It's not the hot commodity it was last year but gold has been creeping its way back to prominence of late. The yellow metal is once again over $1,700 an ounce, up more than 10% for the year, and well off the lows hit early last summer. With gold in the upper end of the $1,500 to $1,900 range that it has traded in since making all-time highs in 2011, it's a good time for investors to question whether it's time to load up ahead of a potential push to new highs.
Jeff Kilburg, CEO of Killir Kapital Management and CNBC Contributor, says yes. His logic is relatively simple. While gold has been marking time, the Fed has been printing money. Putting the price tag of all the QE's to date at $2.6 trillion, Kilburg says every virtual dollar printed is money in the bank for gold investors.
"The theoretical value of gold when you see that the monetary base grow by another 18.4%, $735 billion it puts gold at $2,000," Kilburg asserts in the attached clip. "I think the way to be invested is to be long the (GLD) [SPDR Gold Trust]."

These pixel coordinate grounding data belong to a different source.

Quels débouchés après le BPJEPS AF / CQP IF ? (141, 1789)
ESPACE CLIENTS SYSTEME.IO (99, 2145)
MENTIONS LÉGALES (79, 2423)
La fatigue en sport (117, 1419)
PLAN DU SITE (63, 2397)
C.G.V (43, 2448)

For those investors who get itchy looking at the way gold reversed at levels not much higher than where we are now, Kilburg says they might consider making a "Najarian style" trade by selling some calls.
Recently gold has been trading close to lock-step with stocks. That's not "supposed" to happen and Kilburg says it won't continue. If markets and gold detach again, the Fed keeps printing and inflation rears its ugly head, $2,000 will be only the beginning.